I think it was shock after the first baby. It doesn’t last forever and most people realise they are up to their neck in it anyway so a second one will not be as big of a change.

All the best.

EdgeOfACoin · 02/02/2022 05:17

Not everyone has a traumatic birth experience. For women who had a complication-free birth that was not overly painful, the thought of going through childbirth again would not put them off.

Obviously, as the experiences of women on this thread illustrate, childbirth can be pretty horrific.
However, on the flip side, I put off having children until my late 30s partly because I'd been so terrified of giving birth. In the end childbirth was far far better than I had feared and I would happily do it all over again. (Of course the next time might be very different.)
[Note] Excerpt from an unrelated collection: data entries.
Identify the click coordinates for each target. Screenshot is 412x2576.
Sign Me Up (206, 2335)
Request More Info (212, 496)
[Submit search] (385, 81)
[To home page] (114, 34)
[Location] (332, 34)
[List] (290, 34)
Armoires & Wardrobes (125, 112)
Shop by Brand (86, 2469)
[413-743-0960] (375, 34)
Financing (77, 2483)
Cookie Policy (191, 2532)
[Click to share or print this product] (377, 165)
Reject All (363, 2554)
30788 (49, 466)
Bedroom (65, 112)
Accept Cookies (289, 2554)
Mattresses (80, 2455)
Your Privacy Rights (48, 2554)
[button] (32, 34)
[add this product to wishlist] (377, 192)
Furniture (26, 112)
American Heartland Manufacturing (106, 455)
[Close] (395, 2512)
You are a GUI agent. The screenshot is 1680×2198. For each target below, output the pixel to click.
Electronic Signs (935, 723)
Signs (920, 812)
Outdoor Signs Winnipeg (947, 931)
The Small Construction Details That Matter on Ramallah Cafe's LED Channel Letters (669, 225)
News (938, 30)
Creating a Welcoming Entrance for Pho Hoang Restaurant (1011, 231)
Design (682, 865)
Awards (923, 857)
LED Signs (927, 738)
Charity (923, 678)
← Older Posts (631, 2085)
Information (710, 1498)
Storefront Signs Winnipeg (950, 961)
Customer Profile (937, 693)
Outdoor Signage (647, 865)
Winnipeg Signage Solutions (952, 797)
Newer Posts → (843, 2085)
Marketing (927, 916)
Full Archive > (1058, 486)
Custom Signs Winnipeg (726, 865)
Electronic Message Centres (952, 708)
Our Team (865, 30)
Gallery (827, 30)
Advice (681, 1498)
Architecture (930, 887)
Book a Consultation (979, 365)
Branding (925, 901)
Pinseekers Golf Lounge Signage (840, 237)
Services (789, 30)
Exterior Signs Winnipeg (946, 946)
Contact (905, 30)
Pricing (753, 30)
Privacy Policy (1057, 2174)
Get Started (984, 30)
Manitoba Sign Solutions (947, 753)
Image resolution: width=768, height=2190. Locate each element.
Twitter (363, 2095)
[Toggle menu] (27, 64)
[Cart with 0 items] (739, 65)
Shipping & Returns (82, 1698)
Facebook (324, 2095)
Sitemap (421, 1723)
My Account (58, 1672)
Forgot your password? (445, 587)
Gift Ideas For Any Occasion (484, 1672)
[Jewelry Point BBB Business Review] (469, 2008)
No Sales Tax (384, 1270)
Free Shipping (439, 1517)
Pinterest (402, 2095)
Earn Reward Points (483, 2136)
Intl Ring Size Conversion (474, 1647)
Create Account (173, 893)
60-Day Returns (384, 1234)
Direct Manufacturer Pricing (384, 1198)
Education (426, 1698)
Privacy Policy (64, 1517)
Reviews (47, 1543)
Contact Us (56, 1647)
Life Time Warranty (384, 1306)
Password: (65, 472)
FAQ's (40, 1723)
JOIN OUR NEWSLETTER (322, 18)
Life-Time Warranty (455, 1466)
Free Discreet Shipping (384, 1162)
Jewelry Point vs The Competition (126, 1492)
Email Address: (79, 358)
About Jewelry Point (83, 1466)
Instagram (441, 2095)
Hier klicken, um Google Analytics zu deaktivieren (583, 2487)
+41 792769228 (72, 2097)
I apologise OP because I know you weren't necessarily after stories like mine. However I just wanted to put forward a different perspective for the benefit of anyone reading who is also afraid of having children.

Askyfullofkindness · 02/02/2022 05:48

My first birth was like yours fairly straightforward. Only 4.5hour labour, no complications (thank goodness). Physically I could probably do it again.

Mentally I don’t know if I have it in me. 18 months on I am still stalked by PND (although it’s not as terrifying as it once was). I’m not sure I could sign up for the newborn stage again with the added dynamic of having a toddler too.

I also have serious reservations about giving birth as my first was so quick I would worry I’d end up giving birth at home.

StrictlyAFemaleFemale · 02/02/2022 05:56

I wanted nr 2 but didnt want to go through labpur again. I used the known midwife scheme at the further away hospital. 2 birth was physically more traumatic but not mentally.

romdowa · 02/02/2022 05:56

It's not birth that's put me off , it's having a new born with severe cmpa , reflux and colic that has done it. 3 months in and I'm exhausted and there is no way I could do this and deal with another child. My csection was easy, I'd do that part again with no issues. 3 months of screaming , puking and no sleep ... no thanks.

ohfook · 02/02/2022 06:07

I think there's something in my brain that makes me just forget. I had a fairly traumatic first birth and a lovely second one. I was ridiculously broody immediately after both and remained so for about a year after. Luckily my dh did not feel the same way or I would have been dealing with a lot of kids with very small age gaps during the covid lockdowns!

HacerSonarSusPasos · 02/02/2022 06:11

@Cameleongirl

Ultimately, you should base your decision on whether you want another child, not the possible birth experience, as it may well be totally different to your first one.
But it may as well be even more traumatic than the first. It's ok if you don't want to roll the dice again
shouldistop · 02/02/2022 06:15

It's only been 12 weeks.

I didn't want ds1 to be an only child.

LucretiaBorgia · 02/02/2022 06:16

I have 3 DC and all my labours were unpleasant, very painful and too fast for pain relief (DC3 was born in the car....) but the pain and loss of dignity were never bad enough for me to say I wouldn't have another. It's just a couple of hours of pain, whereas a child is for a lifetime.

PurBal · 02/02/2022 06:17

I haemorrhaged and still recovering 6 months postpartum but that’s not the thing that puts me off having more. It’s the utter back breaking relentlessness of it all.

Ragwort · 02/02/2022 06:28

I agree with you OP, I am just amazed that women put themselves through labour more than once, my experience wasn't nearly as bad as some mentioned on here but I guess I was never that keen on having more than one child so I was very happy to never have to go through pregnancy and labour again.

In fact it's not just the birth but the emotional (not to mention practical) energy involved in raising a child is, for me, quite overwhelming. And I am fortunate in that I have a fully 'involved' DH, no financial worries etc but I think raising my DS (now 20) has been the hardest challenge of my life ... maybe I overthink it? Confused .... I just don't know how I would find the head space to deal with raising another child.